6102 sayılı Kanun’da, müşteriyi ek edimlerle sunumun gerçek değeri hakkında yanıltmak, müşterinin karar verme özgürlüğünü özellikle saldırgan satış yöntemleri ile sınırlamak, taksitle satım sözleşmelerine veya buna benzer hukuki işlemlere ilişkin kamuya yapılan ilanlarda unvanını açıkça belirtmemek, tüketici kredilerine ilişkin kamuya yapılan ilanlarda unvanını açıkça belirtmemek veya kredilerin net tutarlarına, toplam giderlerine, efektif yıllık faizlerine ilişkin açık beyanlarda bulunmamak, işletmecisine ilişkin faaliyetleri çerçevesinde, taksitli satım veya tüketici kredisi sözleşmesi sunan veya akdeden ve bu bağlamda sözleşmenin konusu, fiyatı, ödeme şartları, sözleşme süresi, müşterinin cayma veya fesih veya kalan borcu vadeden önce ödeme hakkına ilişkin eksik veya yanlış bilgiler sözleşme formülleri kullanmak gibi yeni suç tiplerine yer verilmiştir. Bu yeni suç tiplerinin özellikle müşterinin korunmasına ilişkin olması dikkat çekmektedir. Bu husus, 6102 sayılı Kanun’daki haksız rekabet suçlarının sosyal yönüne işaret etmektedir. Bu yönün, 6762 sayılı TTK’da var olduğunu söylemek güçtür(3).

IV- 6102 SAYILI TTK’DA KARIŞTIRILMA SUÇU

6762 sayılı TTK’nın 57. maddesinin 5. bendinde, iltibas suçu;

“Başkasının emtiası, iş mahsulleri, faaliyeti veya ticaret işletmesiyle iltibaslar meydana getirmeye çalışmak veya buna müsait bulunan tedbirlere başvurmak, hususiyle başkasının haklı olarak kullandığı ad, unvan, marka, işaret gibi tanıtma vasıtalarıyla iltibasa meydan verebilecek surette ad, unvan, marka, işaret gibi tanıtma vasıtaları kullanmak veyahut iltibasa meydan veren malları, durumu bilerek veya bilmeyerek satışa arz etmek veya şahsi ihtiyaçtan başka her ne sebepten olursa olsun elinde bulundurmak” şeklinde düzenlenmekte idi.
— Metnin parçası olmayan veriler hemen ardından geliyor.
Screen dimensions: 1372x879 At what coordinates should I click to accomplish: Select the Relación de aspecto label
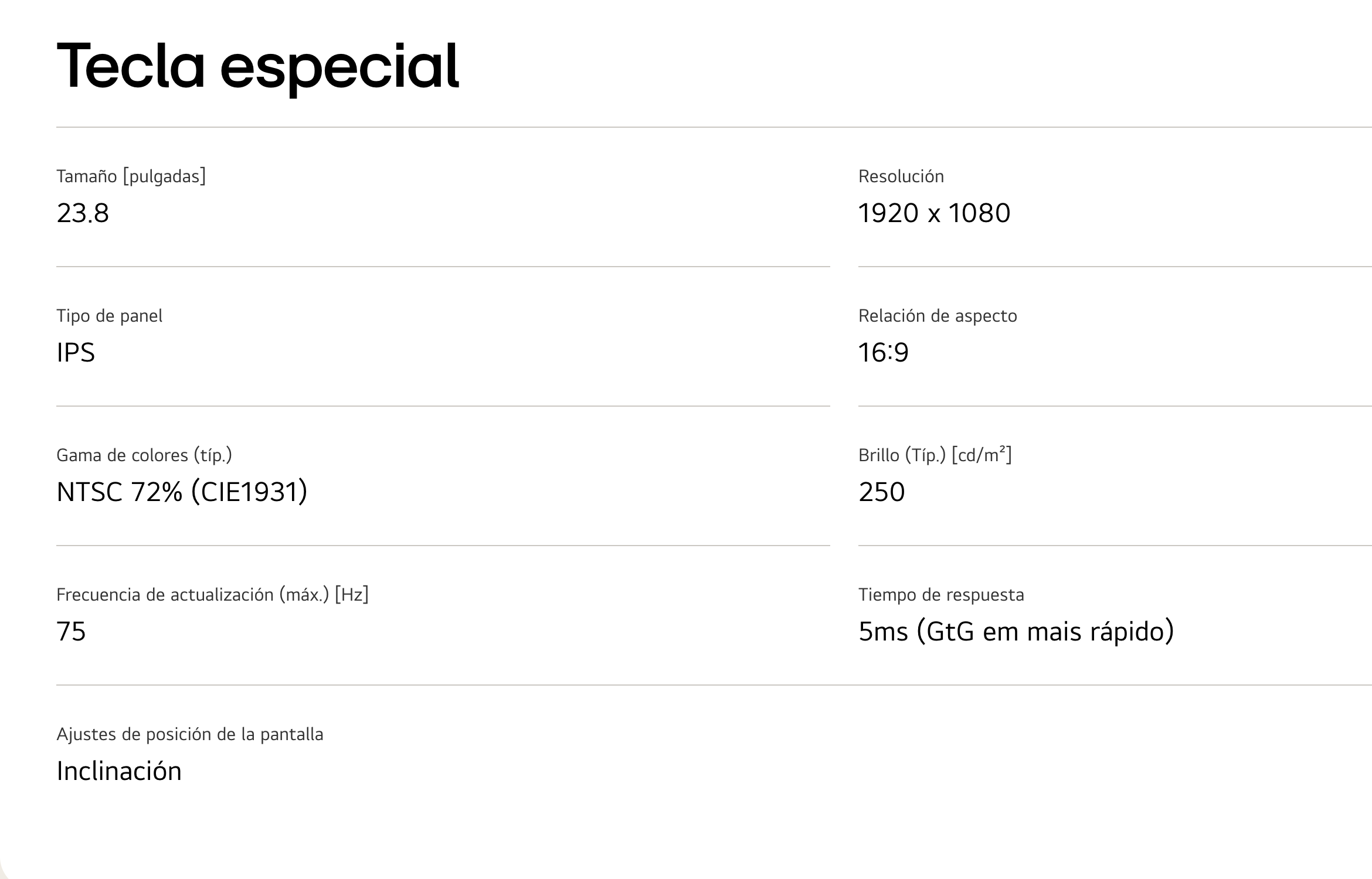point(938,316)
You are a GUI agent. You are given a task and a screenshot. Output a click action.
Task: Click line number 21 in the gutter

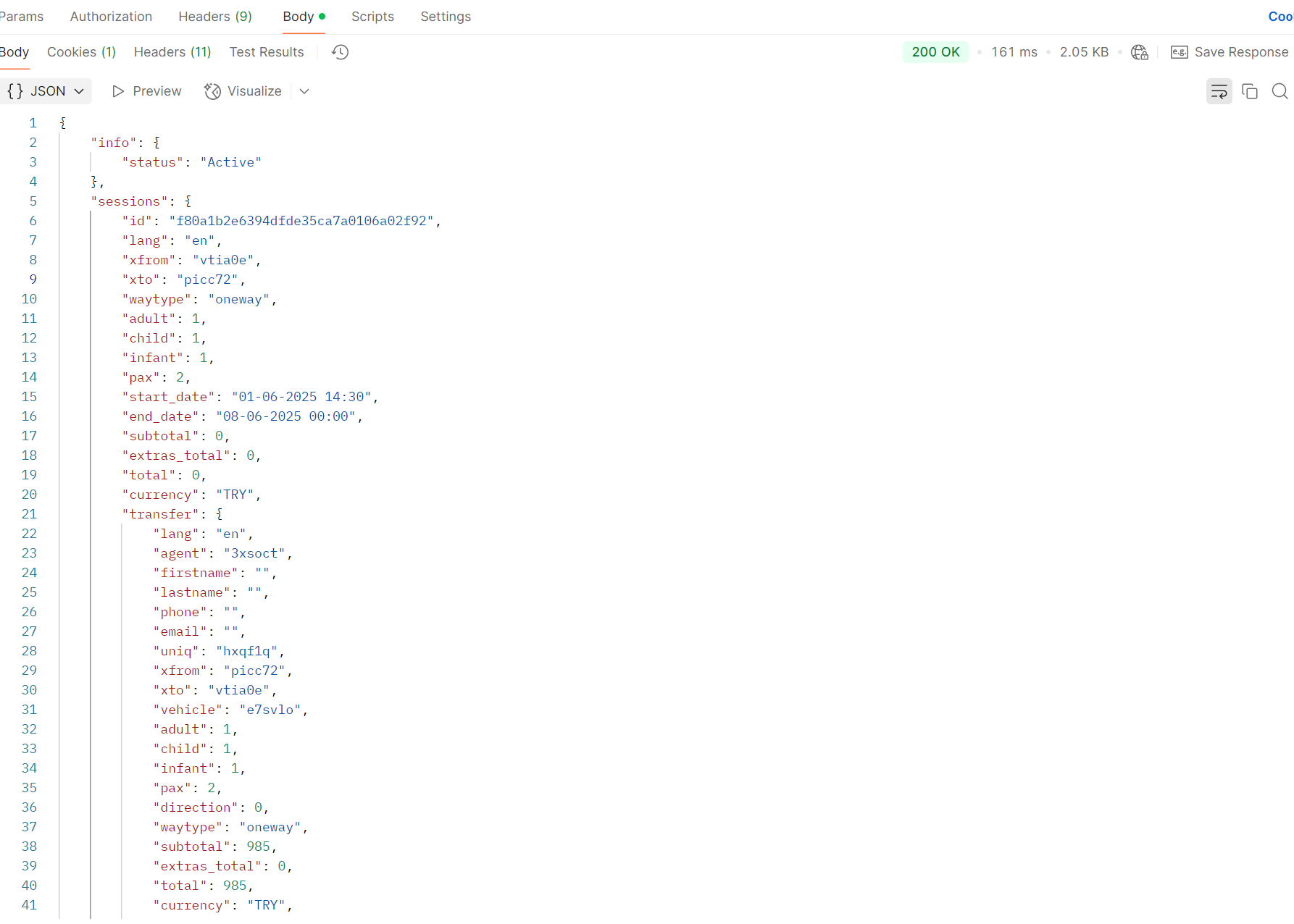(x=29, y=514)
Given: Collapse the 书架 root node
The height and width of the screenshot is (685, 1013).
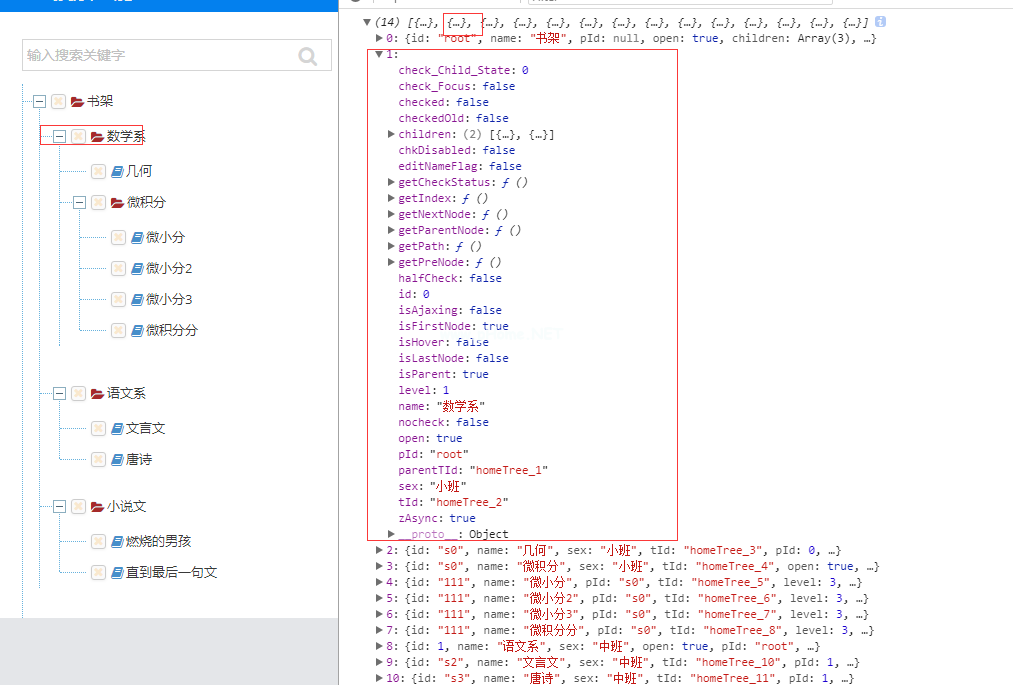Looking at the screenshot, I should [39, 102].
6102 sayılı TTK’da, iltibas suçu önemli değişikliklere uğramıştır. Terminolojide yapılan değişikliğe “Giriş Bölümü”nde yer verilmiştir. Ancak esas yenilik, karıştırılmaya konu unsurlar yönünden yapılmıştır. 55. maddenin (a) fıkrasının 4. alt bendine göre yalnızca, başkasının malları, iş ürünleri, faaliyetleri veya işleri ile karıştırılmaya yol açan önlemler almak suç teşkil etmektedir. Eski düzenlemede yer alan ad, unvan, marka, işaret gibi tanıtma vasıtaları ile iltibasa yol açmak hükümden çıkarılmıştır. Madde gerekçesinde bu değişikliğe sebep olarak, anılan ayırt edici işaretlere ilişkin karşılaştırma koşul, hüküm ve sonuçları ile birlikte kendi özel kanun hükmünde kararnamelerinde ayrıntılı bir şekilde düzenleniyor olmaları gösterilmiştir.
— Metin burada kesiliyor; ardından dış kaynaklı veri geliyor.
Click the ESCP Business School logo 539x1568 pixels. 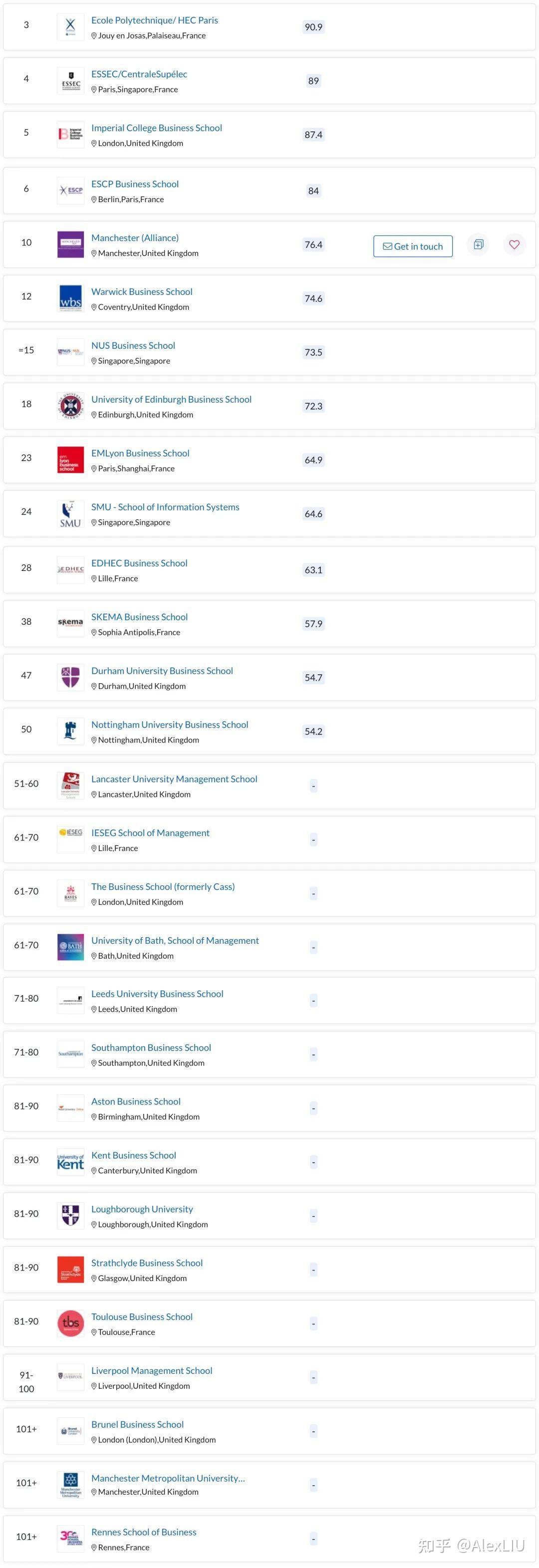coord(71,191)
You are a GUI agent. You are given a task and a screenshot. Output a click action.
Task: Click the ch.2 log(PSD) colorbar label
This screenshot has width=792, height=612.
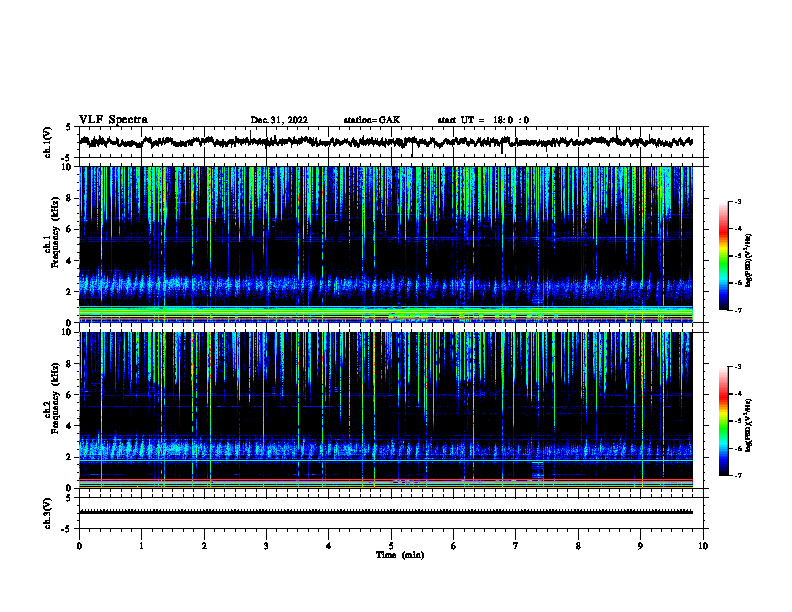coord(748,425)
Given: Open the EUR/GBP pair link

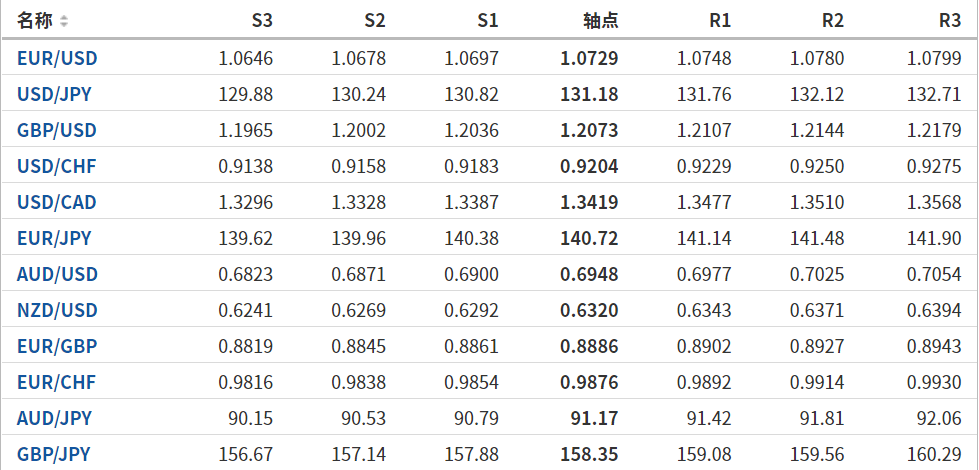Looking at the screenshot, I should 57,347.
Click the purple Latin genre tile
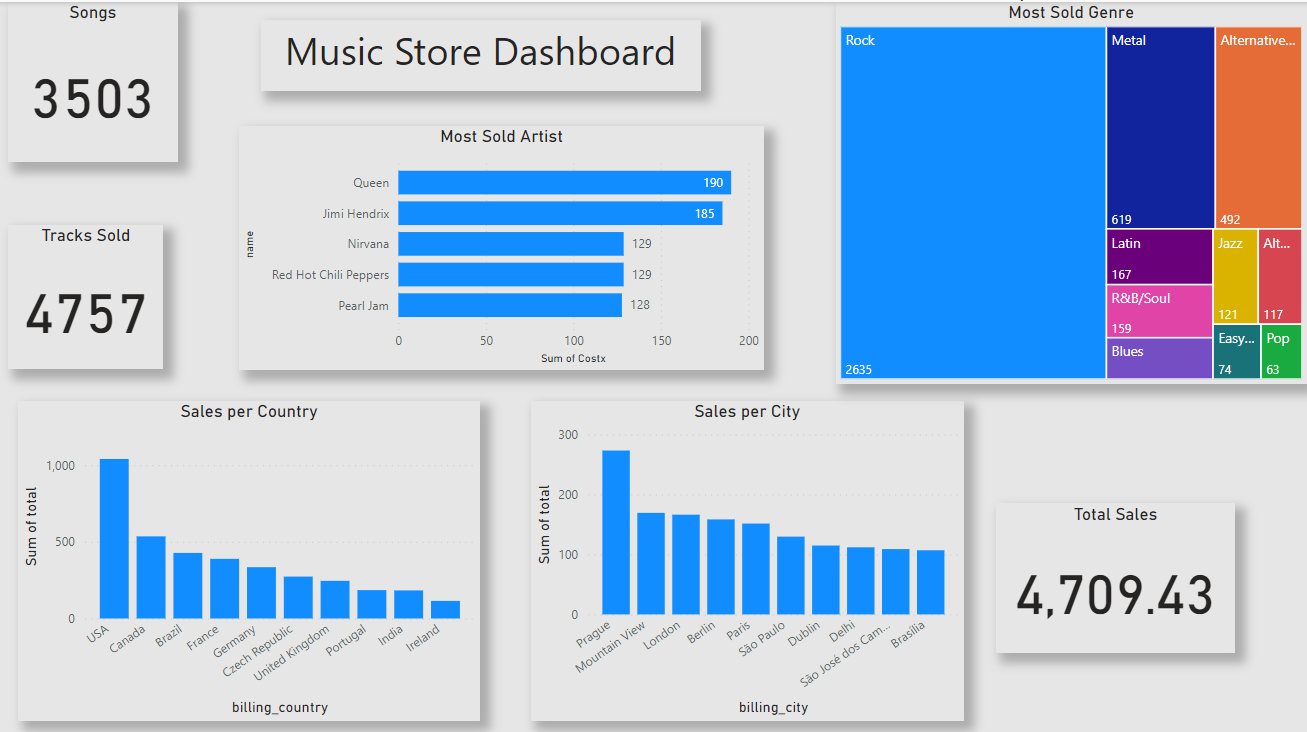 [1159, 257]
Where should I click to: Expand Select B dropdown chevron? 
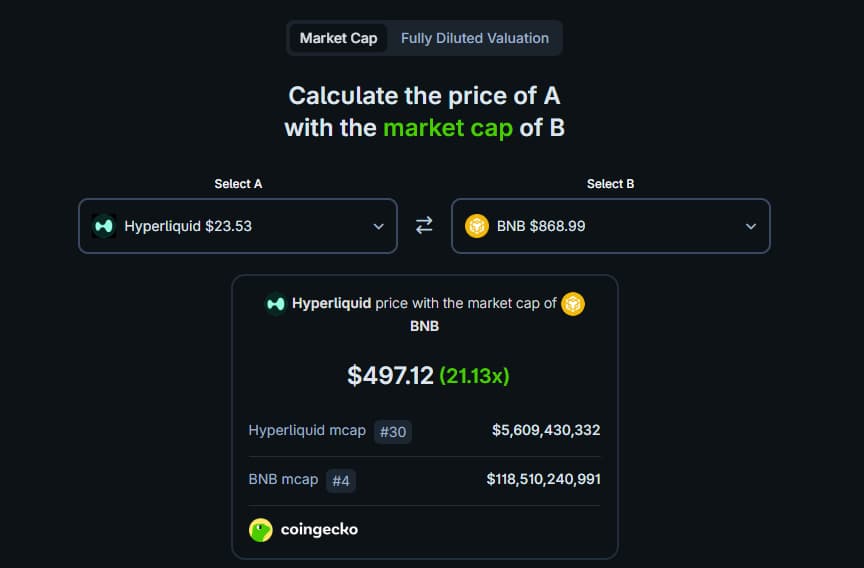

Oysa, gerekçede bahsi geçen düzenlemelerden örneğin 556 sayılı Mark KHK’nın, “Marka Hakkının Elde Edilmesi” başlığını taşıyan 6. maddesinde, “Bu Kanun Hükmünde Kararname ile sağlanan marka koruması tescil ile elde edilir” denmek sureti ile bu düzenlemelerin koruma kapsamına yalnızca tescilli işaretlerin girdiği belirtilmiştir(4).

“Markanın izinsiz kullanımı, tescilsiz marka yönünden Türk Ticaret Kanunu anlamında haksız rekabet teşkil ederken tescilli marka yönünden de 556 sayılı KHK’nın 61. maddesi gereğince marka haklarına tecavüz oluşturur(5).

Netice itibariyle, Yeni Türk Ticaret Kanunu tescilsiz markaları cezai korumadan yoksun bırakmıştır.”

V- SONUÇ

Kanımızca,   6102 sayılı TTK’nın 55. maddesinin (a) fıkrasının 4. alt bendinde düzenlenen suçta, terminolojik açıdan “karıştırılma” teriminin kullanılması 556 sayılı KHK’da da bu şekilde düzenlendiği için içtihatlardaki terim birliği açısından isabetlidir ancak karıştırılmaya yol açan önlemler almak deyimi net bir ifade olmaması sebebi ile anlaşılmayı zorlaştırdığı için 6762 sayılı TTK’daki terminoloji daha isabetlidir.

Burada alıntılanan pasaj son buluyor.